[Stored data entries]
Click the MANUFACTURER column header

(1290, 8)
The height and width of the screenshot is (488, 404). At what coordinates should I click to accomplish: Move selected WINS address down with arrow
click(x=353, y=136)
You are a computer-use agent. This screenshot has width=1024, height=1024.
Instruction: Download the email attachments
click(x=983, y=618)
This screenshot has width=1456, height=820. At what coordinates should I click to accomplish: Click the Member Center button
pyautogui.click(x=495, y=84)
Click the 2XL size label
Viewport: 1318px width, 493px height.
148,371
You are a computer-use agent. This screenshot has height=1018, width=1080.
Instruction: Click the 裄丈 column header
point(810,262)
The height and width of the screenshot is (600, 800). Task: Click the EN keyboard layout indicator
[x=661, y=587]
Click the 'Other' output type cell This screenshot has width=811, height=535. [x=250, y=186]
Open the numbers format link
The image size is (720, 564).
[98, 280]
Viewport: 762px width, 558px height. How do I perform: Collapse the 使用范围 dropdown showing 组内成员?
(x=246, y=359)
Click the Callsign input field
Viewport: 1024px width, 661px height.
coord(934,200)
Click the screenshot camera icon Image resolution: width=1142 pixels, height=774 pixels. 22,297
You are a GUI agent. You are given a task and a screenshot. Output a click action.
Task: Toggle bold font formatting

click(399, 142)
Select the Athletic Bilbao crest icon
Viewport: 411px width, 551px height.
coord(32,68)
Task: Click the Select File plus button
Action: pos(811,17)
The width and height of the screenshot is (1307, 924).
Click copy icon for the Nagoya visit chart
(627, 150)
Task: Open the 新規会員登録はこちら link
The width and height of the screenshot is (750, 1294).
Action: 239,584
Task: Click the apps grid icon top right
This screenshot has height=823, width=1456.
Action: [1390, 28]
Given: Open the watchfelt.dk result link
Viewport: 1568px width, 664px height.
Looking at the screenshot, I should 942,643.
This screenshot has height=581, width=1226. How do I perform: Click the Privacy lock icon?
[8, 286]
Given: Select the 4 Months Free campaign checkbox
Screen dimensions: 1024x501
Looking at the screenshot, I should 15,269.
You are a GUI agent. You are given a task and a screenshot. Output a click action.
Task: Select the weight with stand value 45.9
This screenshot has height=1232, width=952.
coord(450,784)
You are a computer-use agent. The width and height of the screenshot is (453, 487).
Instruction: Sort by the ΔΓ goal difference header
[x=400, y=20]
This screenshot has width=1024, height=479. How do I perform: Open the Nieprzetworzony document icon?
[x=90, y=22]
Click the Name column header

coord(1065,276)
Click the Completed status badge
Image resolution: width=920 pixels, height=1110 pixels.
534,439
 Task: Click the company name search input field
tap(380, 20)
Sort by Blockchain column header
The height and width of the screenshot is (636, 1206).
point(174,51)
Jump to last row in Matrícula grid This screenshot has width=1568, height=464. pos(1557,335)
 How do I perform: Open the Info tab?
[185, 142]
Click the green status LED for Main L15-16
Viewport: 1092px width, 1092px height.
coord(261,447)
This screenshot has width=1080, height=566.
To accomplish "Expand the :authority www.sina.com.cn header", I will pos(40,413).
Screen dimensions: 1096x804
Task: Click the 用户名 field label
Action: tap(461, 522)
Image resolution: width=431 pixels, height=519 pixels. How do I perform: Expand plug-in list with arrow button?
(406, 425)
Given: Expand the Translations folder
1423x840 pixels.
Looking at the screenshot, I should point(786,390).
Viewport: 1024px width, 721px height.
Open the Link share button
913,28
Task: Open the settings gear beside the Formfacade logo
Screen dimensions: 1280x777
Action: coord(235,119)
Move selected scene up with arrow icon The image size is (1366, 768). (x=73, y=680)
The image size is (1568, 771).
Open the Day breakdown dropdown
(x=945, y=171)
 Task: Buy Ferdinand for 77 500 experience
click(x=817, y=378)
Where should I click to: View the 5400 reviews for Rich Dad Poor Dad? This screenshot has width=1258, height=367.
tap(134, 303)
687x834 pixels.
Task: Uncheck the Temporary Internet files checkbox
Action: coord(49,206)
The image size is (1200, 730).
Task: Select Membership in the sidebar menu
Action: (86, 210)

**TASK GOAL:** Above are the records; retype them all without a single difference.

**SOLUTION TO THIS TASK:**
Click the MANUFACTURER column header

(1290, 8)
The height and width of the screenshot is (488, 404). At what coordinates should I click to accomplish: Move selected WINS address down with arrow
click(x=353, y=136)
You are a computer-use agent. This screenshot has width=1024, height=1024.
Instruction: Download the email attachments
click(x=983, y=618)
This screenshot has width=1456, height=820. At what coordinates should I click to accomplish: Click the Member Center button
pyautogui.click(x=495, y=84)
Click the 2XL size label
Viewport: 1318px width, 493px height.
148,371
You are a computer-use agent. This screenshot has height=1018, width=1080.
Instruction: Click the 裄丈 column header
point(810,262)
The height and width of the screenshot is (600, 800). Task: Click the EN keyboard layout indicator
[x=661, y=587]
Click the 'Other' output type cell This screenshot has width=811, height=535. [x=250, y=186]
Open the numbers format link
The image size is (720, 564).
[98, 280]
Viewport: 762px width, 558px height. How do I perform: Collapse the 使用范围 dropdown showing 组内成员?
(x=246, y=359)
Click the Callsign input field
Viewport: 1024px width, 661px height.
coord(934,200)
Click the screenshot camera icon Image resolution: width=1142 pixels, height=774 pixels. 22,297
You are a GUI agent. You are given a task and a screenshot. Output a click action.
Task: Toggle bold font formatting

click(399, 142)
Select the Athletic Bilbao crest icon
Viewport: 411px width, 551px height.
coord(32,68)
Task: Click the Select File plus button
Action: pos(811,17)
The width and height of the screenshot is (1307, 924).
Click copy icon for the Nagoya visit chart
(627, 150)
Task: Open the 新規会員登録はこちら link
The width and height of the screenshot is (750, 1294).
Action: 239,584
Task: Click the apps grid icon top right
This screenshot has height=823, width=1456.
Action: [1390, 28]
Given: Open the watchfelt.dk result link
Viewport: 1568px width, 664px height.
Looking at the screenshot, I should 942,643.
This screenshot has height=581, width=1226. How do I perform: Click the Privacy lock icon?
[8, 286]
Given: Select the 4 Months Free campaign checkbox
Screen dimensions: 1024x501
Looking at the screenshot, I should 15,269.
You are a GUI agent. You are given a task and a screenshot. Output a click action.
Task: Select the weight with stand value 45.9
This screenshot has height=1232, width=952.
coord(450,784)
You are a computer-use agent. The width and height of the screenshot is (453, 487).
Instruction: Sort by the ΔΓ goal difference header
[x=400, y=20]
This screenshot has width=1024, height=479. How do I perform: Open the Nieprzetworzony document icon?
[x=90, y=22]
Click the Name column header

coord(1065,276)
Click the Completed status badge
Image resolution: width=920 pixels, height=1110 pixels.
534,439
 Task: Click the company name search input field
tap(380, 20)
Sort by Blockchain column header
The height and width of the screenshot is (636, 1206).
point(174,51)
Jump to last row in Matrícula grid This screenshot has width=1568, height=464. pos(1557,335)
 How do I perform: Open the Info tab?
[185, 142]
Click the green status LED for Main L15-16
Viewport: 1092px width, 1092px height.
coord(261,447)
This screenshot has width=1080, height=566.
To accomplish "Expand the :authority www.sina.com.cn header", I will pos(40,413).
Screen dimensions: 1096x804
Task: Click the 用户名 field label
Action: tap(461, 522)
Image resolution: width=431 pixels, height=519 pixels. How do I perform: Expand plug-in list with arrow button?
(406, 425)
Given: Expand the Translations folder
1423x840 pixels.
Looking at the screenshot, I should point(786,390).
Viewport: 1024px width, 721px height.
Open the Link share button
913,28
Task: Open the settings gear beside the Formfacade logo
Screen dimensions: 1280x777
Action: coord(235,119)
Move selected scene up with arrow icon The image size is (1366, 768). (x=73, y=680)
The image size is (1568, 771).
Open the Day breakdown dropdown
(x=945, y=171)
 Task: Buy Ferdinand for 77 500 experience
click(x=817, y=378)
Where should I click to: View the 5400 reviews for Rich Dad Poor Dad? This screenshot has width=1258, height=367.
tap(134, 303)
687x834 pixels.
Task: Uncheck the Temporary Internet files checkbox
Action: coord(49,206)
The image size is (1200, 730).
Task: Select Membership in the sidebar menu
Action: (86, 210)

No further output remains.